DOCUMENT SECTION —
········
The Hutchinson Encyclopedia of the Renaissance

By David Rundle | Go to book overview

V

Vaet, Jacobus (1529-1567)

Flemish composer. He was choirmaster to Maximilian, King of Bohemia, in the 1560s and succeeded Jachet Buus as chief music director in Vienna in 1564, when his patron became the Emperor Maximilian II.


Works include:

Masses, motets, Magnificats, Te Deum for eight voices and other church music; chansons.


Valdés, Alfonso de (1490-1532)

Castilian scholar, Latin secretary to Charles V from 1529. The older brother of Juan de Valdés, Alfonso was, like his regular correspondent Erasmus, critical of church corruption but also an opponent of Lutheranism.

His works included commentaries on St Paul's Epistles to the Romans and the Corinthians and a Castilian translation of St Matthew's Gospel; however, only two of his writings -- Diálogo de las cosas ocurridas en Roma and Diálogo de Mercurio y Carón -- were printed in his lifetime (both in 1530). The first Dialogue was a harsh attack on corruption in the Catholic Church, couched as a defence of the 1527 Sack of Rome (it was translated into English in 1590 as The Sacke of Roome). The Dialogue of Mercury and Charon, meanwhile, condemned evil men by providing examples of good ones. Both dialogues were denounced as heretical but by 1547 had run to four editions.
········
SUPPLIED RECORDS —
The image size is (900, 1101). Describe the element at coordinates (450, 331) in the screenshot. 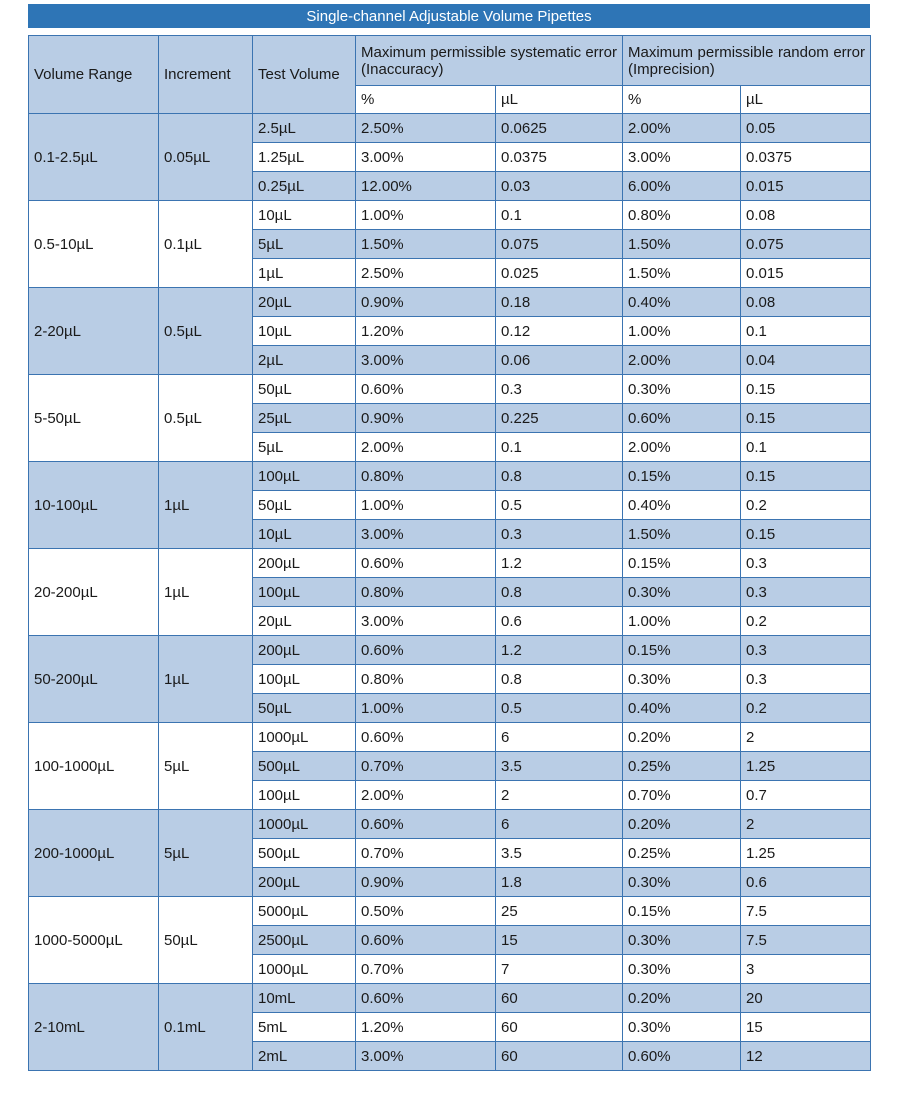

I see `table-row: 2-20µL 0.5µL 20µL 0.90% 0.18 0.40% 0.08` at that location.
········
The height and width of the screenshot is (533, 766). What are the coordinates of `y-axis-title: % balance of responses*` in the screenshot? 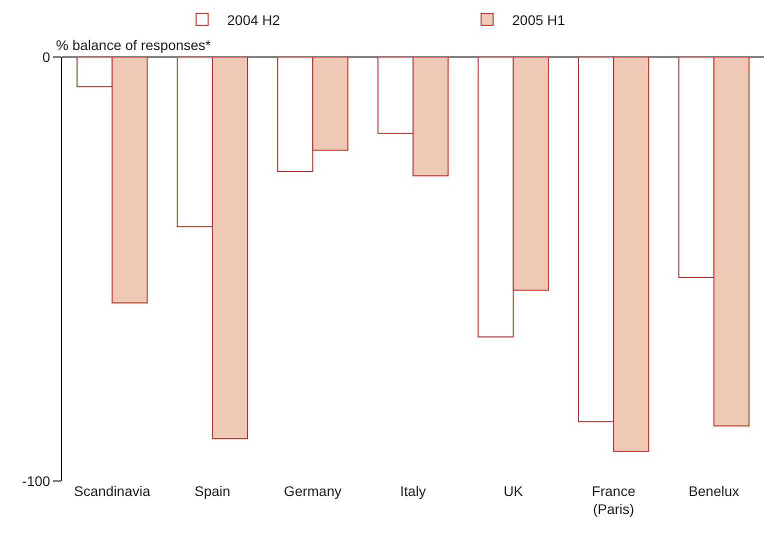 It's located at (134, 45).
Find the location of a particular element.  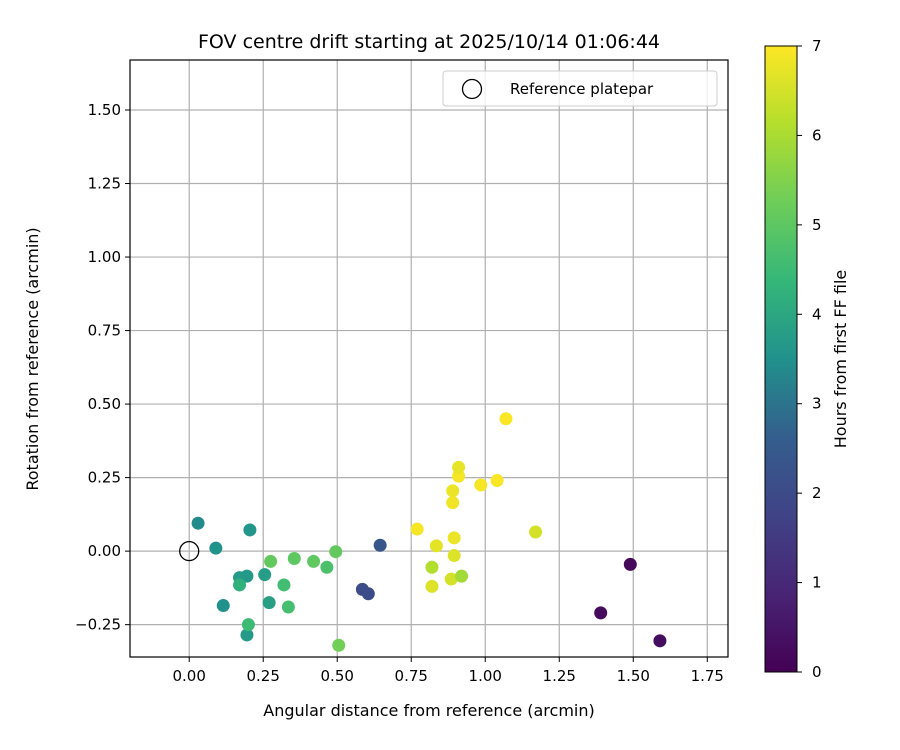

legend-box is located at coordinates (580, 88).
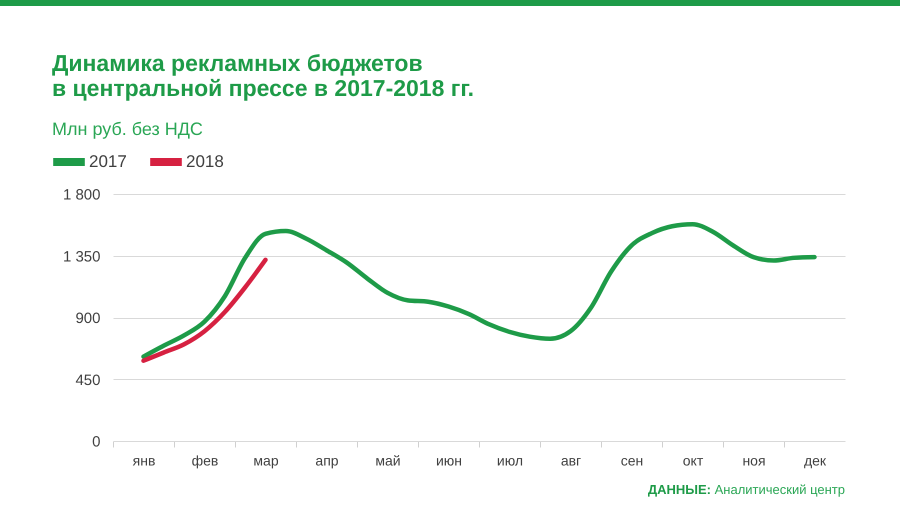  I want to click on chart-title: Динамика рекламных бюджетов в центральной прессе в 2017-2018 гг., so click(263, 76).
········
WHAT THIS TASK INVOLVES —
Answer these questions using the encyclopedia entries:
(a) Whom did Jacobus Vaet succeed as chief music director in Vienna, and in what year?
(b) Which two writings by Alfonso de Valdés were printed in his lifetime?
(c) Under what title was Valdés's first Dialogue translated into English in 1590?
Answer from the encyclopedia entries alone, not from the records.

TASK RESPONSE —
(a) Jachet Buus, in 1564.
(b) Diálogo de las cosas ocurridas en Roma and Diálogo de Mercurio y Carón.
(c) The Sacke of Roome.